Dramatic Performance Improvements

Anthropic’s benchmarks demonstrate the real-world impact of this architectural shift.

98.7% Token Reduction

In a representative workflow processing 100 database records with filtering and API updates:

Traditional Tool Calling:

Initial context: 5,000 tokens
100 database reads: 50,000 tokens (500 tokens per record)
15 API updates: 15,000 tokens
Model reasoning between calls: 80,000 tokens
Total: 150,000 tokens

Code Execution:

Initial context: 1,000 tokens
Generated code: 500 tokens
Final summary: 500 tokens
Total: 2,000 tokens

This 98.7% reduction translates directly to:

75x lower API costs ($7.50 vs $0.10 per workflow at Claude 3.5 Sonnet pricing)
Ability to process 75x more data within the same context window
Support for longer conversations without context overflow

60% Faster Execution

Latency improvements are equally dramatic:

Traditional Approach:

15 sequential tool calls × 2 seconds each = 30 seconds
Plus network latency and queuing: 35-45 seconds total

Code Execution:

Code generation: 3 seconds
Local execution: 10 seconds (tools called in parallel/locally)
Summary generation: 2 seconds
Total: 15 seconds (60% faster)

For user-facing applications, this transforms experiences that feel broken (45-second waits) into responsive interactions (15 seconds).

Key Features and Benefits

Beyond raw performance, Code Execution with MCP enables capabilities that were previously impractical or impossible.

Progressive Tool Loading

Instead of describing all available tools upfront, tools are loaded only when imported:

// Only loads and describes the 'database' tool
import { query } from './tools/database';

const records = await query("SELECT * FROM users");

For enterprise systems with hundreds of available tools, this reduces initial context consumption by 80-95%, making comprehensive tool libraries practical.

Local Control Flow

Complex programming constructs execute locally without model involvement:

// This entire loop executes locally—not 100 sequential model calls
const results = [];
for (const user of users) {
  try {
    if (user.status === 'active' && user.lastLogin < thirtyDaysAgo) {
      const updated = await api.updateUser(user.id, {
        status: 'inactive'
      });
      results.push(updated);
    }
  } catch (error) {
    logger.error(`Failed to update user ${user.id}: ${error.message}`);
  }
}

return `Deactivated ${results.length} inactive users`;

This is not only faster but also more reliable—control flow is deterministic code execution, not probabilistic model decisions.

Privacy Preservation

Sensitive data never leaves the sandbox:

// Medical records are processed locally, only counts are returned
import { queryDatabase } from './tools/database';
import { encryptData } from './tools/crypto';

const patients = await queryDatabase("SELECT * FROM patients WHERE condition = 'diabetes'");

// Patient data stays in sandbox
const encrypted = patients.map(p => encryptData(p.medicalRecord));

// Only summary is returned to model
return {
  totalPatients: patients.length,
  avgAge: patients.reduce((sum, p) => sum + p.age, 0) / patients.length,
  encryptedRecordsStored: encrypted.length
};

This enables HIPAA, GDPR, and other compliance requirements that prohibit sending sensitive data to third-party APIs.

State Persistence

Variables persist across the execution session:

// First execution: Load and cache data
const productCatalog = await database.loadProducts();
return "Loaded 10,000 products";

// Second execution: Reuse cached data (no re-fetch)
const filteredProducts = productCatalog.filter(p => p.price < 100);
return `Found ${filteredProducts.length} products under $100`;

This enables multi-turn conversations that build on previous work without redundant data fetching.

Real-World Use Cases

Early adopters have deployed Code Execution with MCP across diverse domains.
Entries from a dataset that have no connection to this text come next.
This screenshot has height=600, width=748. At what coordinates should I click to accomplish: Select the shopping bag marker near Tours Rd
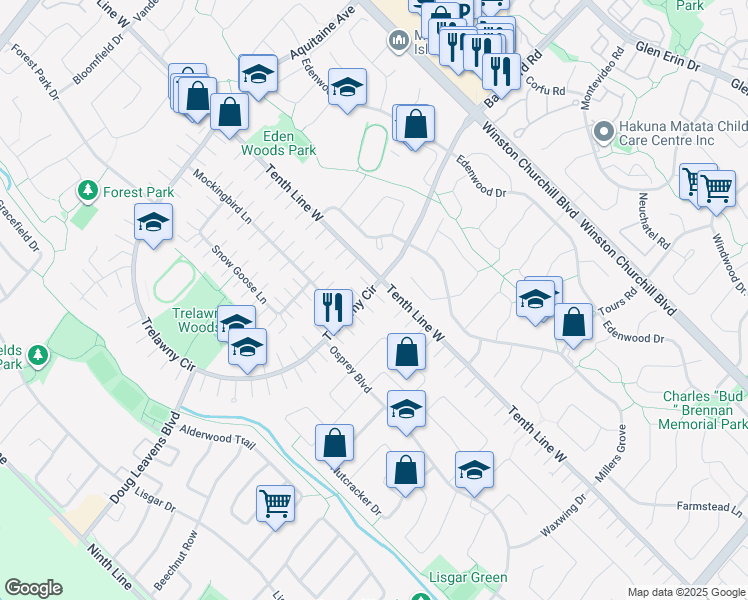pos(573,322)
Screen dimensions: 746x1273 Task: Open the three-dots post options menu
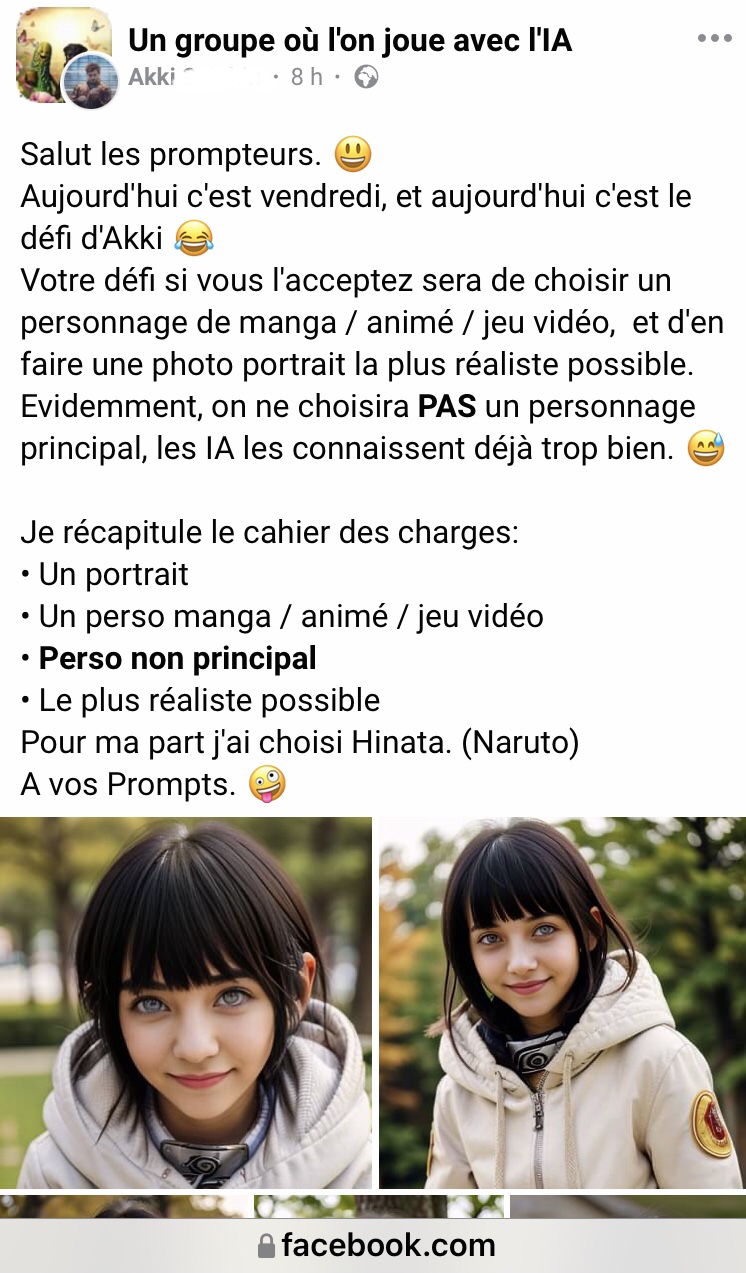715,39
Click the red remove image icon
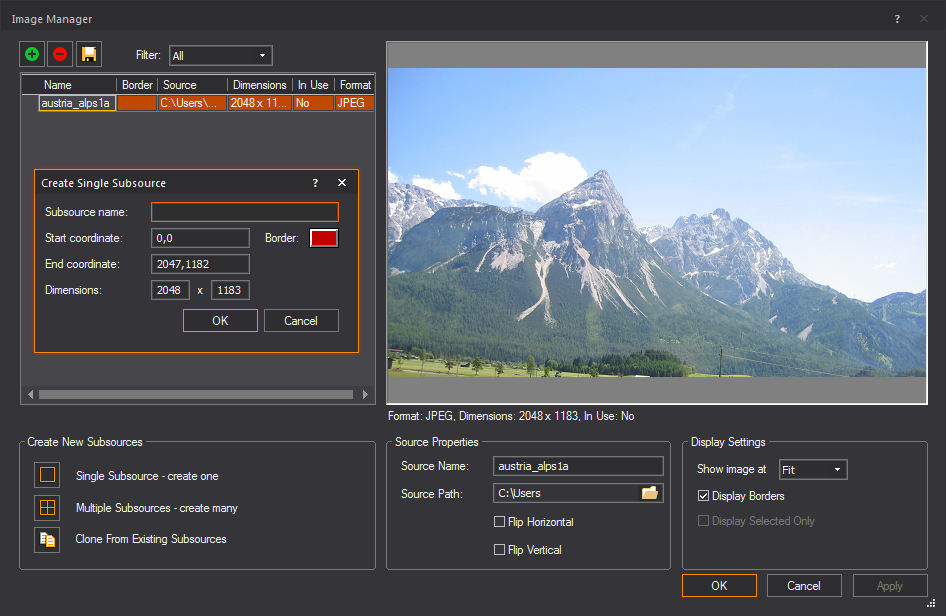This screenshot has width=946, height=616. pyautogui.click(x=60, y=55)
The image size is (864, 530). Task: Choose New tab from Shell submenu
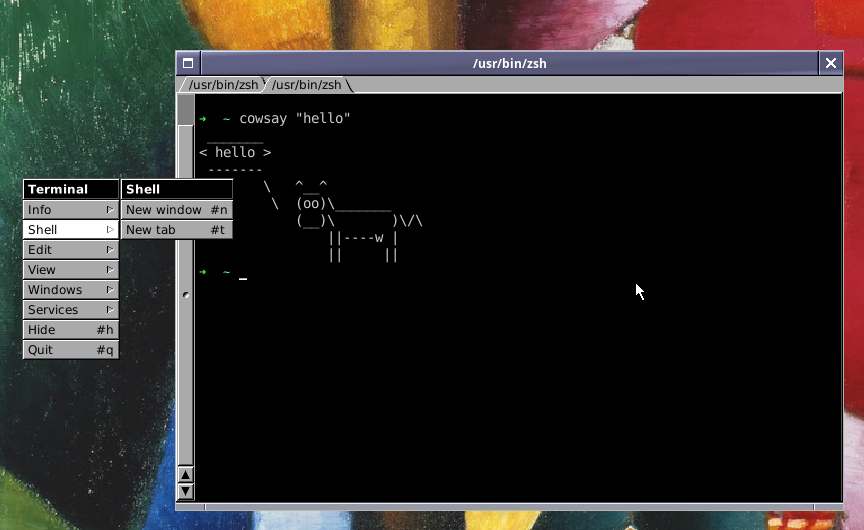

Development Tool Integration

Zed Editor: Uses Code Execution to implement “AI Pair Programmer” that can refactor entire codebases. By generating code that traverses file trees, applies transformations, and runs tests, Zed achieves complex refactoring in seconds rather than minutes.

Replit: Enables “natural language deployments” where users describe infrastructure requirements and the AI generates Terraform code that provisions resources, all within a secure sandbox.
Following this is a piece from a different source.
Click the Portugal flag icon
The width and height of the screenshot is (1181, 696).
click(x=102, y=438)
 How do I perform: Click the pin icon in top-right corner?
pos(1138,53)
Sourcegraph: Implements semantic code search across millions of repositories by generating code that queries their graph database and post-processes results locally.
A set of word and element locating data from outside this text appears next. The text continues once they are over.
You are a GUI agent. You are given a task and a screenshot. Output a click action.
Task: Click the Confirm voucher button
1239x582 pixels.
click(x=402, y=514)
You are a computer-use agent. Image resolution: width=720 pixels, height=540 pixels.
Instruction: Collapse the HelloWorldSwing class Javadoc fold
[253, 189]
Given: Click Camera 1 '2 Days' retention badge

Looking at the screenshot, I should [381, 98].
Enterprise Data Processing

Block (formerly Square): Processes financial transactions for fraud detection. Code Execution allows their AI to analyze thousands of transactions locally, apply custom business logic, and return only risk scores—keeping transaction details private.

Apollo GraphQL: Generates API integration code that queries GraphQL endpoints, transforms data, and updates internal systems—automating workflows that previously required manual engineering work.

Cognizant: Built an “Intelligent Document Processor” that extracts data from invoices, validates against business rules, and updates ERP systems—processing 100+ documents per run with 98% token savings.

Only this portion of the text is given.